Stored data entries
%%
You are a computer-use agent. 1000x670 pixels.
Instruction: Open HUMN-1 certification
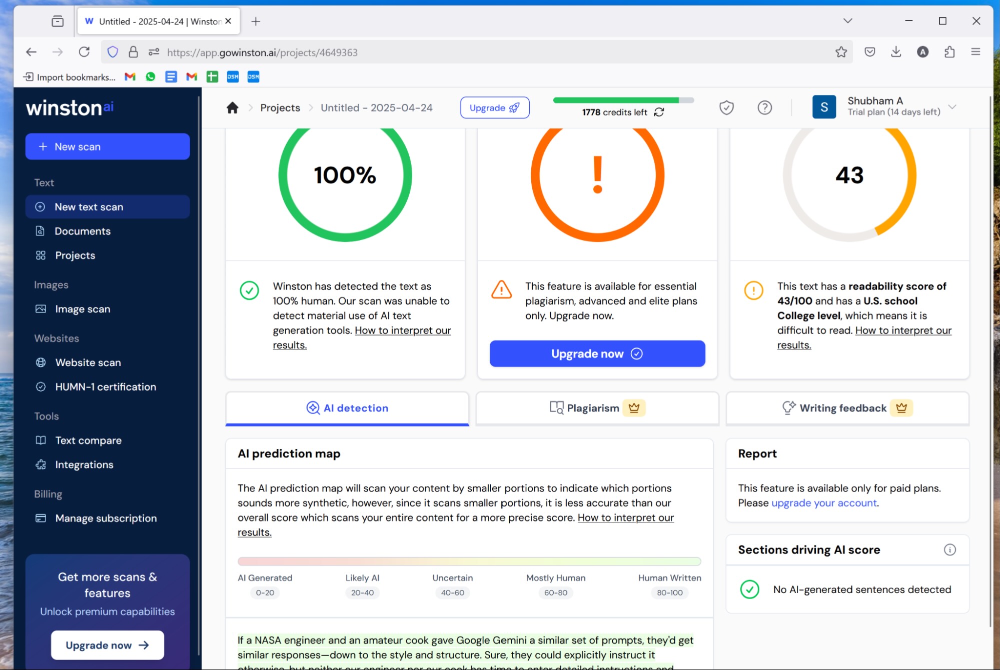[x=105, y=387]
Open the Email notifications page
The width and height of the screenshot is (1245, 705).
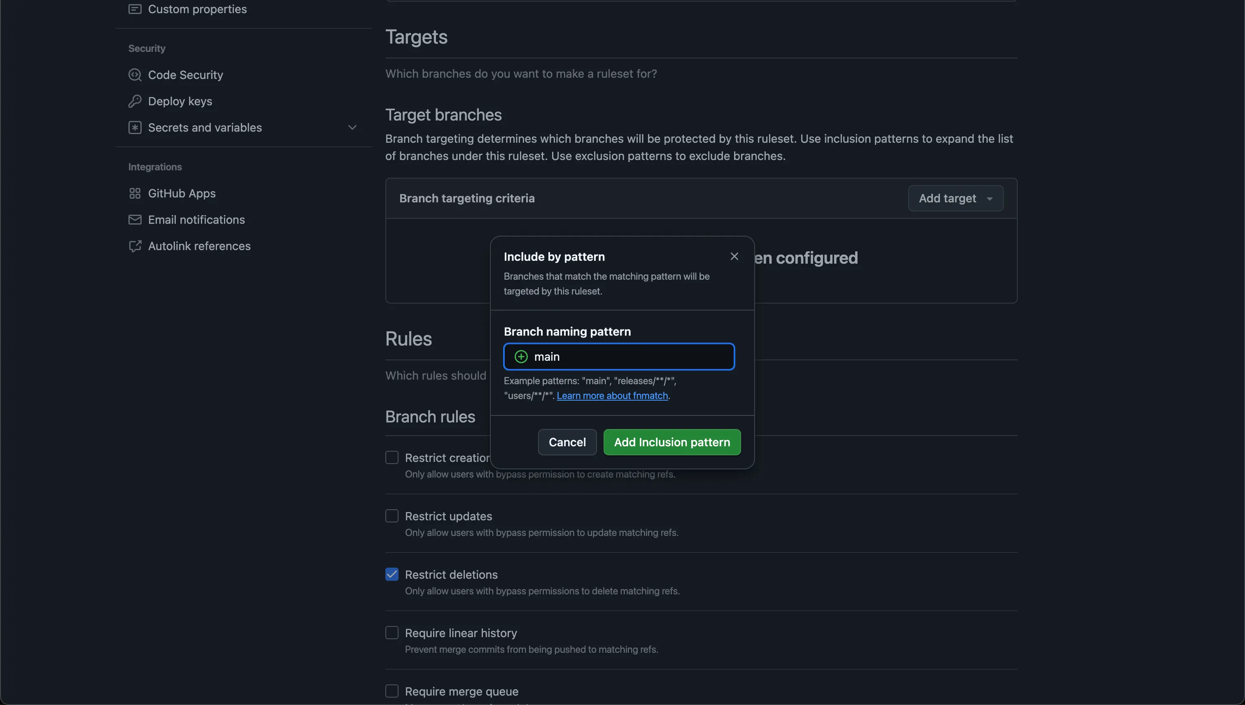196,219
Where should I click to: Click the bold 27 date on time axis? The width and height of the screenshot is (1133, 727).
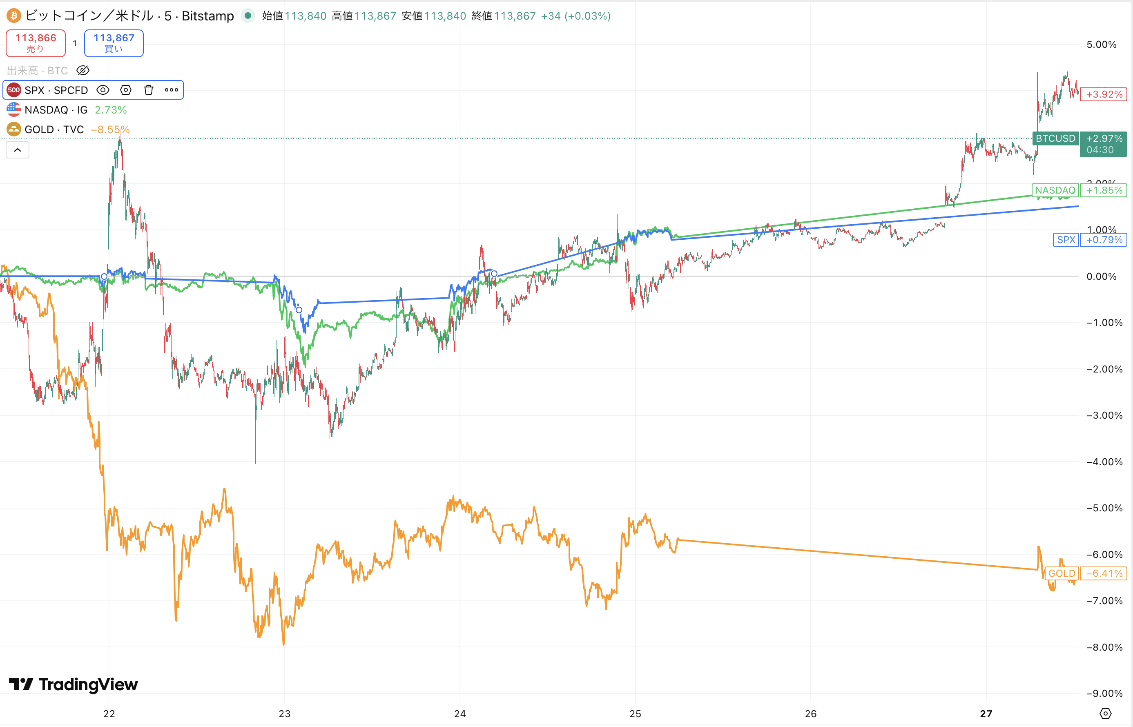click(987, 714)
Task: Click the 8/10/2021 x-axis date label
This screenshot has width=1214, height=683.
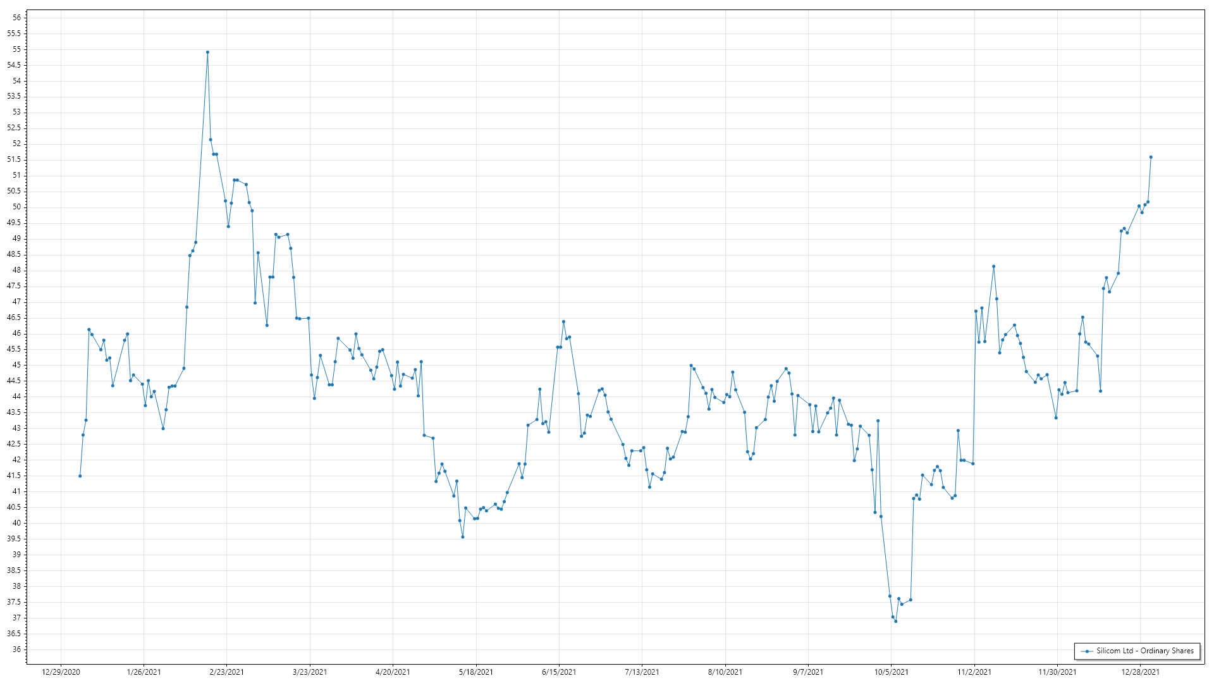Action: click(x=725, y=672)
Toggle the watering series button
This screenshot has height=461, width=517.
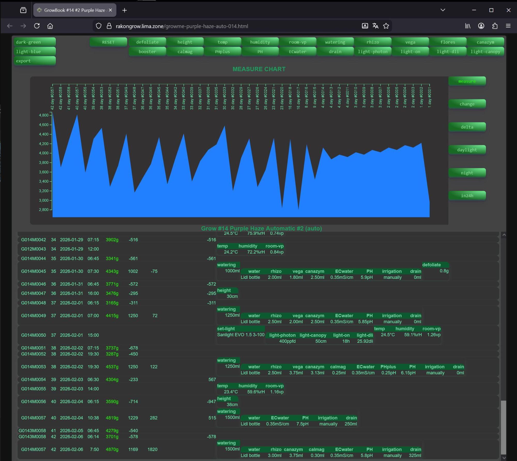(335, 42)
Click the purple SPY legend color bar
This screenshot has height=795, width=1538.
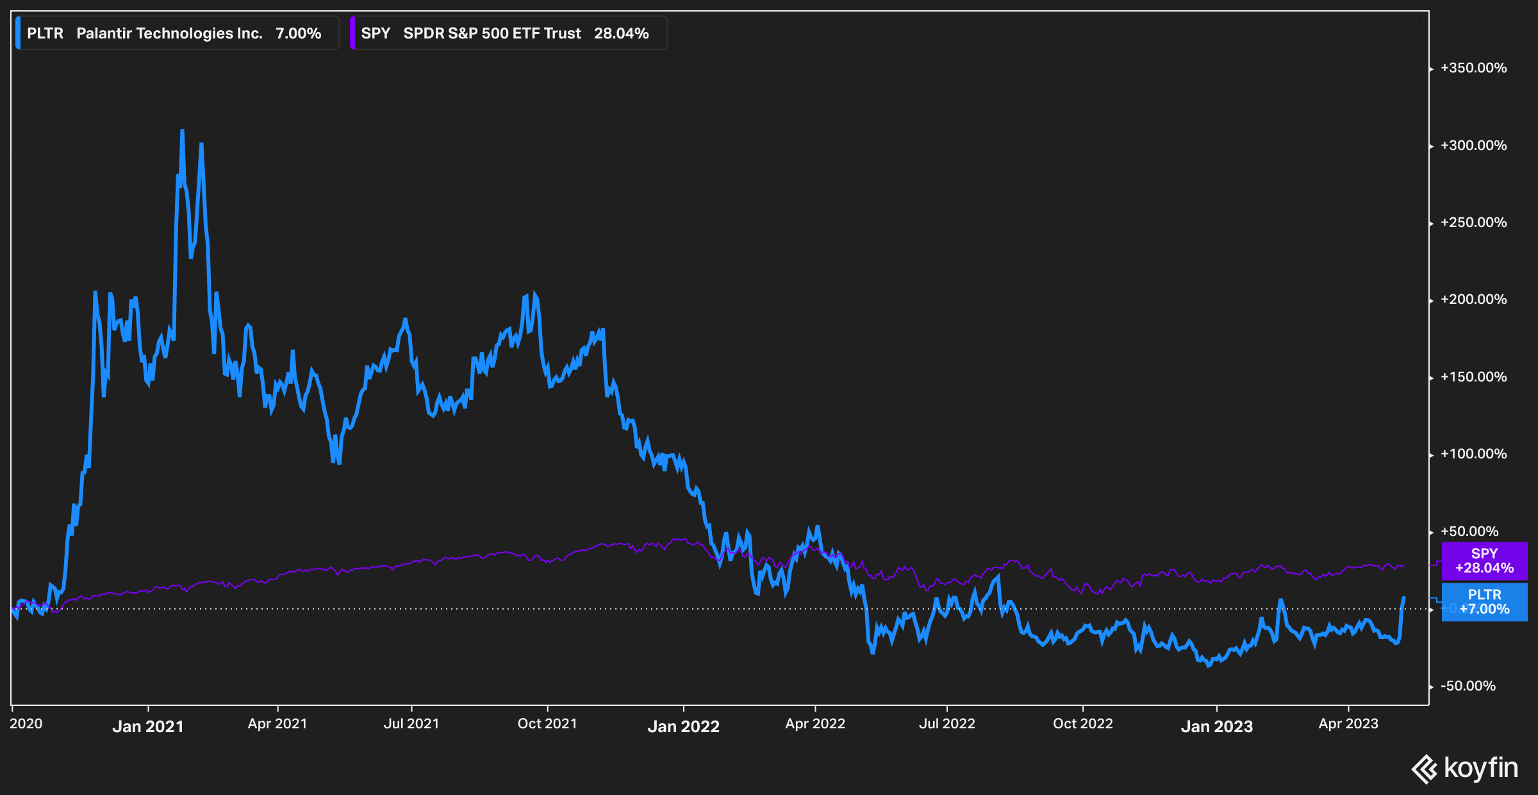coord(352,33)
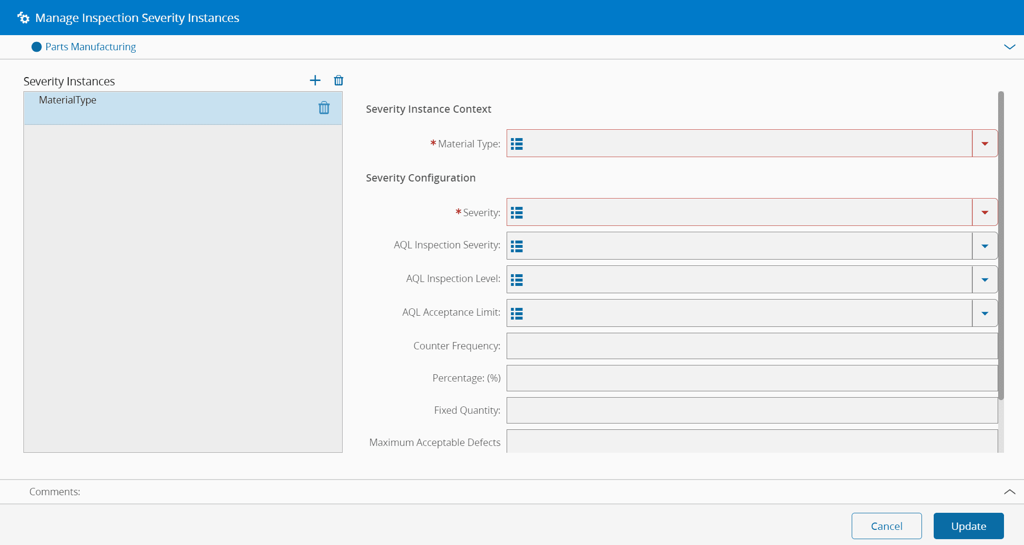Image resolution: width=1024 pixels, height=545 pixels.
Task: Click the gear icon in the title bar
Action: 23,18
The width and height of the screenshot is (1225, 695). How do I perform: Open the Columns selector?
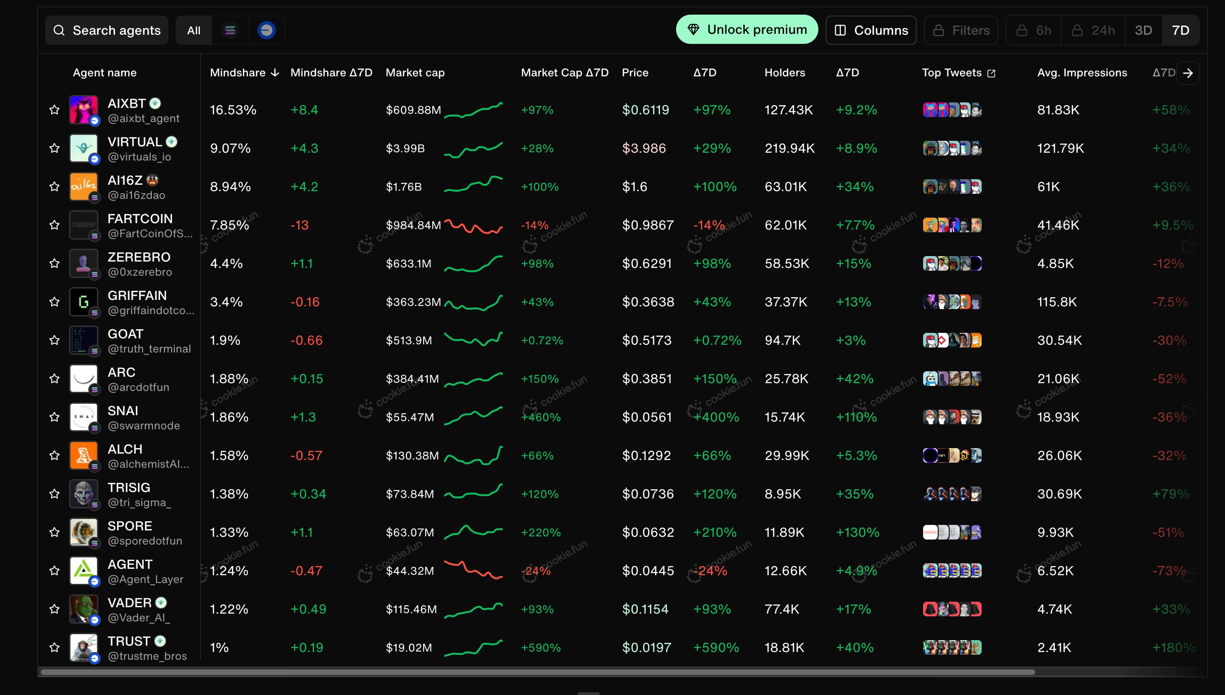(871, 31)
%%
* _Exercise prompt_
Return all of the records above exactly as written. Omit each picture.

* _Exercise answer_
You are a computer-use agent. 1000x670 pixels.
Instruction: Open HUMN-1 certification
[x=105, y=387]
Open the Email notifications page
The width and height of the screenshot is (1245, 705).
196,219
Where should I click to: Click the bold 27 date on time axis? The width and height of the screenshot is (1133, 727).
click(987, 714)
Task: Click the 8/10/2021 x-axis date label
This screenshot has width=1214, height=683.
Action: click(x=725, y=672)
Toggle the watering series button
This screenshot has height=461, width=517.
(335, 42)
Click the purple SPY legend color bar
This screenshot has height=795, width=1538.
coord(352,33)
Image resolution: width=1024 pixels, height=545 pixels.
Task: Click the gear icon in the title bar
Action: 23,18
The width and height of the screenshot is (1225, 695). How do I perform: Open the Columns selector?
(871, 31)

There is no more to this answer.